**EXTRACTED TEXT**

When interpreting temperatures, you’ll want to train your eyes to “see the forest through the trees.” The key to doing so is to look for a pattern of lows and highs. In other words, you’ll find that your temperatures before ovulation will go up and down in a low range, and the temperatures after ovulation will go up and down in a high range. The trick is to see the whole, and not focus so much on the day-to-day changes.

I learned how helpful this concept is when I first taught at a women’s clinic. Within a few weeks of the first class, I would inevitably start getting calls from clients who were convinced they must not be ovulating. But when they read me their temperatures over the phone (back in the Paleolithic Era, before email), the pattern seemed perfectly evident. I couldn’t understand why they didn’t see what I saw. Then it dawned on me. They were not seeing the pattern, but were instead focusing on the fact that on Monday it was up, on Tuesday it was down, on Wednesday is was back up, and so on. Remember, stand back and see the whole picture.

The preovulatory temperatures are suppressed by estrogen, whereas the postovulatory temperatures are increased by heat-inducing progesterone. In fact, one of the ways to remember that the second phase of the cycle is the “progesterone” phase is to think of it as the “pro-gestation” phase. In other words, this is the phase of the cycle that is warmer, as if designed to act as a human incubator to nurture an egg which may have just been fertilized.

I want to stress here that the rise in waking temperature almost always indicates that ovulation has already occurred. It does not reveal impending ovulation, as does cervical fluid and cervical position. In addition, you should also be aware that in only a minority of cycles will women ovulate at the lowest point of their temperature chart. Because a preovulatory temperature dip is so rare, women should not rely on its occurrence for fertility purposes. Rather, they should use the cervical fluid and cervical position to anticipate approaching ovulation.

**EXTRACTED ENTRIES**
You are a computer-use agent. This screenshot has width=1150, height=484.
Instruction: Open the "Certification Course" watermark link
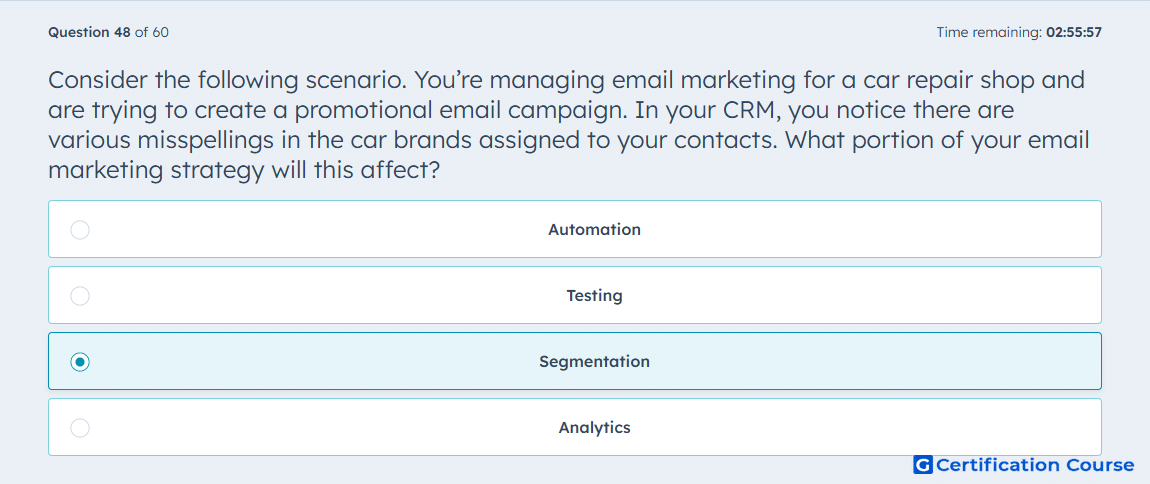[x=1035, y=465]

* * *

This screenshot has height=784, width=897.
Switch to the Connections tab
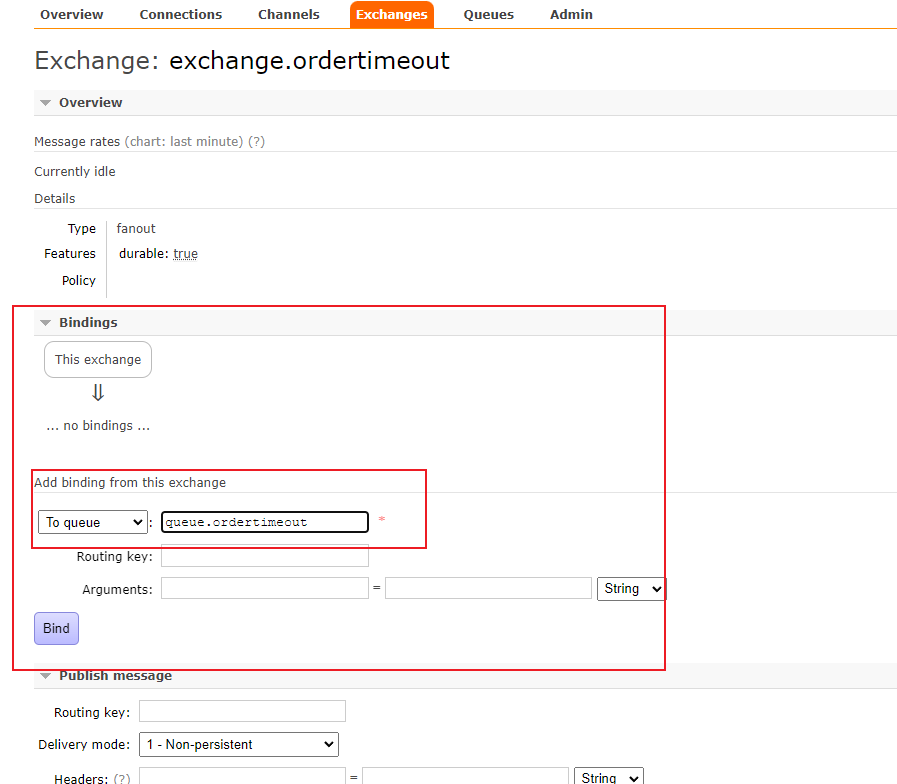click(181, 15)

--

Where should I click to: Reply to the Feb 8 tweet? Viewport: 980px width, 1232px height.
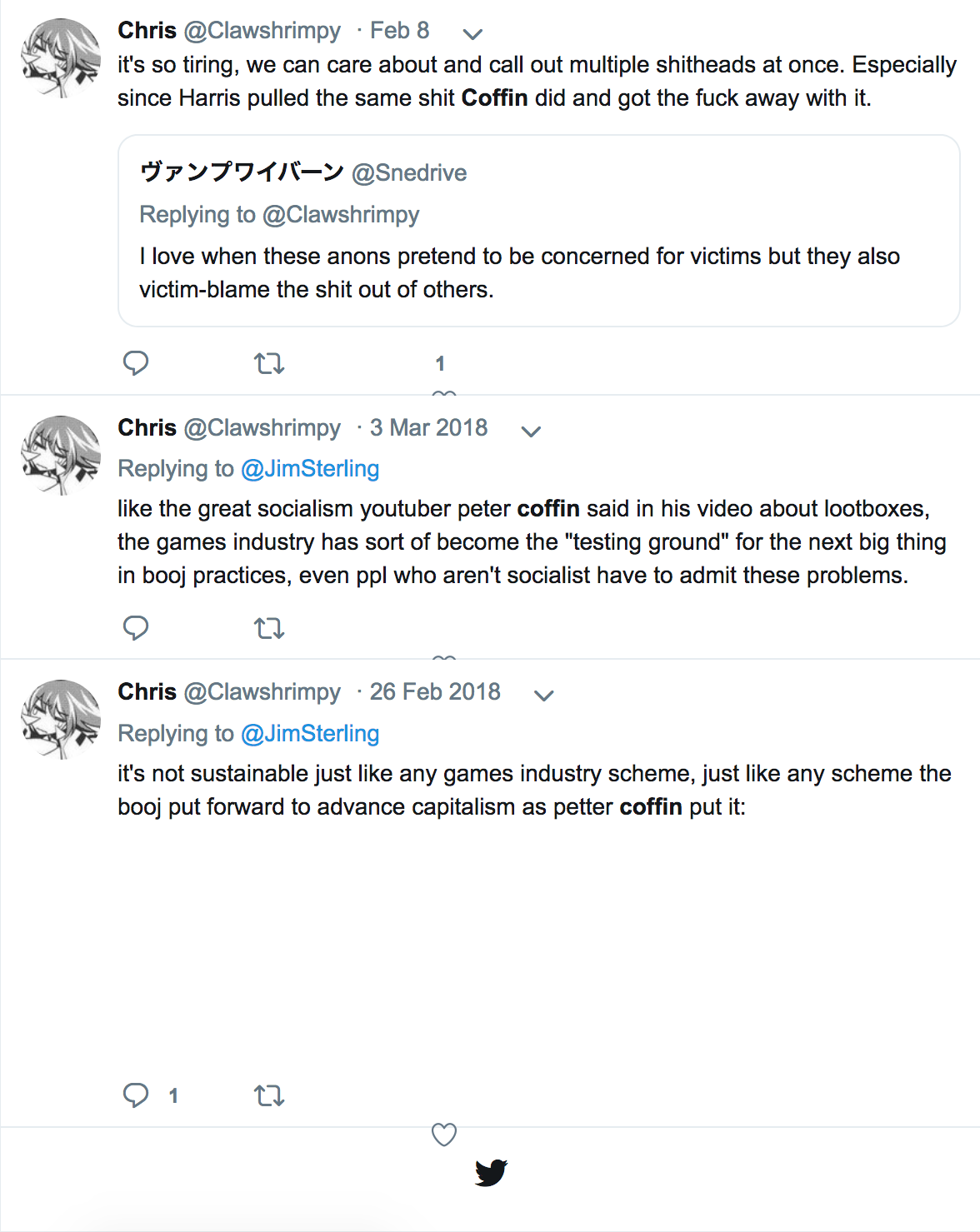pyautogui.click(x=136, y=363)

**THE TASK**
Reproduce the temperature-chart text between "I learned how" and "the whole picture.", inclusive, replacing "phone" with "telephone".

**TASK SOLUTION**
I learned how helpful this concept is when I first taught at a women’s clinic. Within a few weeks of the first class, I would inevitably start getting calls from clients who were convinced they must not be ovulating. But when they read me their temperatures over the telephone (back in the Paleolithic Era, before email), the pattern seemed perfectly evident. I couldn’t understand why they didn’t see what I saw. Then it dawned on me. They were not seeing the pattern, but were instead focusing on the fact that on Monday it was up, on Tuesday it was down, on Wednesday is was back up, and so on. Remember, stand back and see the whole picture.